====== TASK DATA ======
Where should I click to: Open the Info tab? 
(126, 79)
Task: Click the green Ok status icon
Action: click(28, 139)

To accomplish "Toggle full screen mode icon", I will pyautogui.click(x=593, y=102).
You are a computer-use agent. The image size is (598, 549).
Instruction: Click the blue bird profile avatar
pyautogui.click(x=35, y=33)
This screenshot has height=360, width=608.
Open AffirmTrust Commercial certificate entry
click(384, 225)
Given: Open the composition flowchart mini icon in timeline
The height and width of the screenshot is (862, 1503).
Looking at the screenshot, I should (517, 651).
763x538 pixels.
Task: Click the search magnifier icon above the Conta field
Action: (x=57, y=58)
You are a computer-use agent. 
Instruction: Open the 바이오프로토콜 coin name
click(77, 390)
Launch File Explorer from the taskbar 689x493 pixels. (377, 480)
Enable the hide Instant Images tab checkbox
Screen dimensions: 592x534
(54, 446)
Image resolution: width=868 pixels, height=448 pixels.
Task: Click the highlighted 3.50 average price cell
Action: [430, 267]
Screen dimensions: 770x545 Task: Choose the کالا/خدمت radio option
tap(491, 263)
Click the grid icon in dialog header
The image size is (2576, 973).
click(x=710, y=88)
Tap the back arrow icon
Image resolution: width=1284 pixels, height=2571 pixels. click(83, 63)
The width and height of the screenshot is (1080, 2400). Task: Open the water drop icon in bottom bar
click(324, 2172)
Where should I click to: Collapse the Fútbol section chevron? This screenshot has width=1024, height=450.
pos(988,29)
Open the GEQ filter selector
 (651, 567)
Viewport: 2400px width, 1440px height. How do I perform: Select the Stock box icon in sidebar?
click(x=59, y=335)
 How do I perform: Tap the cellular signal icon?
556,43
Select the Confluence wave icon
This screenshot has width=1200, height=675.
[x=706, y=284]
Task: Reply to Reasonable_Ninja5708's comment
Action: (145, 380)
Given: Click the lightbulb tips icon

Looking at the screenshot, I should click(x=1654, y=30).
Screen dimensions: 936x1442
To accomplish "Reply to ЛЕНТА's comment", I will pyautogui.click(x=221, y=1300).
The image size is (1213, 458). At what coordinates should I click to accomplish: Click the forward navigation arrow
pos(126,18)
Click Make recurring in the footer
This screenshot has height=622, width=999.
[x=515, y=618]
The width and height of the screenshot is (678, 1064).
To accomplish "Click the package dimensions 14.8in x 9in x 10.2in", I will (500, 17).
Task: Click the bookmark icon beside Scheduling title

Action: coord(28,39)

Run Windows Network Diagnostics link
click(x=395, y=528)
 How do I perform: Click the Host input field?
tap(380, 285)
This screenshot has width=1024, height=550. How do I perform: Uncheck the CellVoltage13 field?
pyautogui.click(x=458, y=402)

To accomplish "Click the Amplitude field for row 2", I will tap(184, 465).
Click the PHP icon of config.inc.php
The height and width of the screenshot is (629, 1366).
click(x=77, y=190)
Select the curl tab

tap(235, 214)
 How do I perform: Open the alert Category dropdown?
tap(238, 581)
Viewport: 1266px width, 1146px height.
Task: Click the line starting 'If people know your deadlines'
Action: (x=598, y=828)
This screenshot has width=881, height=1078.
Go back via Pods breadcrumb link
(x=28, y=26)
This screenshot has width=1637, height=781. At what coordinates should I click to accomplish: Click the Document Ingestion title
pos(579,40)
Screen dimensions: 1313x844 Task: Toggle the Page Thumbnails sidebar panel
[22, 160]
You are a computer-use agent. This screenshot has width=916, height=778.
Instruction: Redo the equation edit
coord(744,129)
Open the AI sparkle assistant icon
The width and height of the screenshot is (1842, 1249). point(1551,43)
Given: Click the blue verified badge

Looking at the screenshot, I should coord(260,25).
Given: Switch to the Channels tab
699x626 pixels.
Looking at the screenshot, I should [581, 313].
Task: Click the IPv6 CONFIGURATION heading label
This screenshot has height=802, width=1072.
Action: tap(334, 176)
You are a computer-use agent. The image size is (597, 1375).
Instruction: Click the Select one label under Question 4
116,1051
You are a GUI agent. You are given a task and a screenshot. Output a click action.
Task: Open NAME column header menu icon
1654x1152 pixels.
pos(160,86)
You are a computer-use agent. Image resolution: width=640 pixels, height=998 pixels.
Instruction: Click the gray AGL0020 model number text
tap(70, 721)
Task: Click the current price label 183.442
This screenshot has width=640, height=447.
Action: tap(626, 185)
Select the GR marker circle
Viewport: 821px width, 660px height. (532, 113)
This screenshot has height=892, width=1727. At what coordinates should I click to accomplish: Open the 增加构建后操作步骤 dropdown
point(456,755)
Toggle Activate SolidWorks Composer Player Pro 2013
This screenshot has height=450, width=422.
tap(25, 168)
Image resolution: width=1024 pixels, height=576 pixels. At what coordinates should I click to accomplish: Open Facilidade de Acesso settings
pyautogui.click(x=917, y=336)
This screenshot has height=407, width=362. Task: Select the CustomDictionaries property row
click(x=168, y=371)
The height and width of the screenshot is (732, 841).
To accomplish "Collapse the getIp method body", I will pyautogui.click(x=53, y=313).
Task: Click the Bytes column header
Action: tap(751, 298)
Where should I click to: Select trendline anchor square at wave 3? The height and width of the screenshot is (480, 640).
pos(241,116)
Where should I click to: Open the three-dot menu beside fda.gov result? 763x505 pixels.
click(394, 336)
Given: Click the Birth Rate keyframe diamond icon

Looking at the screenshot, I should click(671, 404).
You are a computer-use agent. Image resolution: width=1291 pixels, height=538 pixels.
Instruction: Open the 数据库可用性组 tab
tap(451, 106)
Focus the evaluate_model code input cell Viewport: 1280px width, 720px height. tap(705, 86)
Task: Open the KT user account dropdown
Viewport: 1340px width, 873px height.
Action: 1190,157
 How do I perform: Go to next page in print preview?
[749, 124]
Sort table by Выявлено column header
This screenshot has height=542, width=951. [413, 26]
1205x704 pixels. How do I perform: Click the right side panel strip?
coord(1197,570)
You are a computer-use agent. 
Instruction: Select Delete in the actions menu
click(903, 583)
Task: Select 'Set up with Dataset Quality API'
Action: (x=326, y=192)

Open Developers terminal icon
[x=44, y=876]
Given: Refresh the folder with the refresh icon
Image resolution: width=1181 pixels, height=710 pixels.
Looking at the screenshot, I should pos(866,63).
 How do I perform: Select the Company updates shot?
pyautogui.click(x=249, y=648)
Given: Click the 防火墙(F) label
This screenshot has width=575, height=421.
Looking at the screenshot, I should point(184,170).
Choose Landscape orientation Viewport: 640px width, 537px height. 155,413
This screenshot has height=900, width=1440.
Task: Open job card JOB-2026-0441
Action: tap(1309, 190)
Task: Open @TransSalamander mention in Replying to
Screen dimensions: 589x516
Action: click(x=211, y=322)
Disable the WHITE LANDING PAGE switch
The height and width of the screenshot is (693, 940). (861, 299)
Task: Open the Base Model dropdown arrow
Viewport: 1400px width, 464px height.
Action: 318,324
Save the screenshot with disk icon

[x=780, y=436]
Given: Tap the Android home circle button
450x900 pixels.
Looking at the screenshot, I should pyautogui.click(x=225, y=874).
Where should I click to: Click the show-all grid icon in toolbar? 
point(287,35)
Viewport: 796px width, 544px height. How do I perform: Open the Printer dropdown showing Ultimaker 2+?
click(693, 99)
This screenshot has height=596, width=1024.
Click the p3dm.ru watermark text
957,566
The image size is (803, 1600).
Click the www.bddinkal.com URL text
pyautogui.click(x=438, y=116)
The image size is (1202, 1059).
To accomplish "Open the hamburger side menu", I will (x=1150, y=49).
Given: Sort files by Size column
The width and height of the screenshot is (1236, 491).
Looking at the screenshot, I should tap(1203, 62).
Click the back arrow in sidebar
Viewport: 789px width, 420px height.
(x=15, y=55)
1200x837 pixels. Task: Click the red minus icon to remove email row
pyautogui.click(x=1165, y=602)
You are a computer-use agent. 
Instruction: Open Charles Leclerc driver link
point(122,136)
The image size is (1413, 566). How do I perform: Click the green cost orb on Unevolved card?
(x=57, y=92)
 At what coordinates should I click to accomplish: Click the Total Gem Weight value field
======
In the entries above, find each line with "computer" and list it.

■ YOUR RESPONSE:
You are a computer-use agent. The image size is (598, 549).
You are a computer-use agent. 
You are a computer-use agent. This screenshot has width=916, height=778.
You are a computer-use agent. The image size is (597, 1375).
You are a computer-use agent. Image resolution: width=640 pixels, height=998 pixels.
You are a computer-use agent. Image resolution: width=1291 pixels, height=538 pixels.
You are a computer-use agent. 
You are a computer-use agent. 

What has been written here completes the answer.